Question

How do you simplify \[1 - {\cos ^2}\theta \]?

Answer 1

Hint: Here, we will use the values of trigonometric functions in a right-angled triangle to find the sine and cosine functions. Then we will square and add both the functions and apply Pythagoras Theorem to find the relationship between the sum of squares of sine and cosine. Using this we will be able to find the value of the given expression.

Complete step by step solution:
As we know, in a right angled triangle, if the lengths of the hypotenuse, base and perpendicular sides are \[H,B,P\] respectively, then,
Then the values of the trigonometric functions:
\[\sin \theta = \dfrac{P}{H}\]
And, \[\cos \theta = \dfrac{B}{H}\]
Now, squaring and adding both of them, we get,
\[{\sin ^2}\theta + {\cos ^2}\theta = \dfrac{{{P^2}}}{{{H^2}}} + \dfrac{{{B^2}}}{{{H^2}}}\]
Since, the denominator is the same, thus, we will simply add the numerators. Therefore, we get
\[ \Rightarrow {\sin ^2}\theta + {\cos ^2}\theta = \dfrac{{{P^2} + {B^2}}}{{{H^2}}}\]…………………………..\[\left( 1 \right)\]
Now according to Pythagoras Theorem, we know that in a right angled triangle, the sum of square of the two sides in a right angled triangle are equal to the square of the longest side i.e. the hypotenuse.
Hence, we get that \[{P^2} + {B^2} = {H^2}\]
Substituting this in the numerator of equation \[\left( 1 \right)\], we get
\[ \Rightarrow {\sin ^2}\theta + {\cos ^2}\theta = \dfrac{{{H^2}}}{{{H^2}}} = 1\]
Now, substituting the value of 1 in \[1 - {\cos ^2}\theta \], we get
\[ \Rightarrow 1 - {\cos ^2}\theta = {\sin ^2}\theta + {\cos ^2}\theta - {\cos ^2}\theta \]

\[ \Rightarrow 1 - {\cos ^2}\theta = {\sin ^2}\theta \]

Note:
In this question, we have used trigonometry.
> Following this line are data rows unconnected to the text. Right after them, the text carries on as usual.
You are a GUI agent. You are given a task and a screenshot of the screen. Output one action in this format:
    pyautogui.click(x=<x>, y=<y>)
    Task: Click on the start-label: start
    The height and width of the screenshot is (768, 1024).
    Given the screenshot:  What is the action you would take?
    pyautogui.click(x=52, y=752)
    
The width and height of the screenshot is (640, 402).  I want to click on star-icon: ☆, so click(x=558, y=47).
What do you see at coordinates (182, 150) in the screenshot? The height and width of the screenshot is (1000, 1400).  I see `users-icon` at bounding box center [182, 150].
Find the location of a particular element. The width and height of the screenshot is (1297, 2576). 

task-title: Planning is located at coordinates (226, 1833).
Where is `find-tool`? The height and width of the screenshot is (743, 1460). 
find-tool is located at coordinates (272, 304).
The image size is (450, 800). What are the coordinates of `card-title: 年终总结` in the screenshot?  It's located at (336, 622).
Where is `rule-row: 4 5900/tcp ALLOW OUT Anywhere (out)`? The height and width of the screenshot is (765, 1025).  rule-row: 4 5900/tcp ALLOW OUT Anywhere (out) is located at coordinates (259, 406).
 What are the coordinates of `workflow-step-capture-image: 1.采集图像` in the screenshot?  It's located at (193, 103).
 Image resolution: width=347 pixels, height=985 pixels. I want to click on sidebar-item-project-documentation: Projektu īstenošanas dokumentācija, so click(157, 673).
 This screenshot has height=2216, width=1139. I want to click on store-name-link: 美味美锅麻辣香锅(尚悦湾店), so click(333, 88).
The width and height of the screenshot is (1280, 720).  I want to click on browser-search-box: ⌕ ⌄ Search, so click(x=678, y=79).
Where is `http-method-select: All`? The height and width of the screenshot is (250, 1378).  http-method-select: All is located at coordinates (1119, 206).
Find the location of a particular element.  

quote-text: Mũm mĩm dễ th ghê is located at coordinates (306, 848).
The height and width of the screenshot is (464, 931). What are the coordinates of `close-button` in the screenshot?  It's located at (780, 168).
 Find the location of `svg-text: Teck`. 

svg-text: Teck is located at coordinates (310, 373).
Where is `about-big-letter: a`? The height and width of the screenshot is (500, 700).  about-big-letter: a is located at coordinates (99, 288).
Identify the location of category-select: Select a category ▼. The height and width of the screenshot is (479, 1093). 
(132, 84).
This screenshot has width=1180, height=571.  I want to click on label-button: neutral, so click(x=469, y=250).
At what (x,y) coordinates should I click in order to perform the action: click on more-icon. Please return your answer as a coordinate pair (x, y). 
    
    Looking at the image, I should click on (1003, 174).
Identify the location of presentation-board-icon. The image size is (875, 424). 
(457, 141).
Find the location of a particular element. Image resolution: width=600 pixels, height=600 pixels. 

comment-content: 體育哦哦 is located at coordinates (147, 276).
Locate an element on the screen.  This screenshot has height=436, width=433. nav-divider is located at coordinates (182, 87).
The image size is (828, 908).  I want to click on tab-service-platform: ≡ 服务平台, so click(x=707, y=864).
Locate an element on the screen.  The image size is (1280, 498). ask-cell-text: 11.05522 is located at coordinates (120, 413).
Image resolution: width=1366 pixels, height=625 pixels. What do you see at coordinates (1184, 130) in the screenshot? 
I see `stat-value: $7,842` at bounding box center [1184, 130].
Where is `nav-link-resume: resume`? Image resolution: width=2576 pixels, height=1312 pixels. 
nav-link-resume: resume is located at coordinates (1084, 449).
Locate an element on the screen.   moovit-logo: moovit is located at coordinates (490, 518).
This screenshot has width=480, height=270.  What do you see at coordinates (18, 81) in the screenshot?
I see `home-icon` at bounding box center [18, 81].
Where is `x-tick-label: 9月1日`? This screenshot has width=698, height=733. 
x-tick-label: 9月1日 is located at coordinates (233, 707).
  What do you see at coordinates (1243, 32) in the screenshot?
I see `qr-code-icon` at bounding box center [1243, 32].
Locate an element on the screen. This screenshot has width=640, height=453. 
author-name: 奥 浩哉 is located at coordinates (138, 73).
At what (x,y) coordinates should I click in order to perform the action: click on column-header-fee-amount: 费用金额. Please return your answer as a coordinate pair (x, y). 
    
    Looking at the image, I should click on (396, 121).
Trigonometry is a branch of mathematics that helps us to study the relationship between the sides and the angles of a triangle. In practical life, trigonometry is used by cartographers (to make maps). It is also used by the aviation and naval industries. In fact, trigonometry is even used by Astronomers to find the distance between two stars. Hence, it has an important role to play in everyday life. The three most common trigonometric functions are the tangent function, the sine, and the cosine function. In simple terms, they are written as ‘sin’, ‘cos’, and ‘tan’. Hence, trigonometry is not just a chapter to study, in fact, it is being used in everyday life.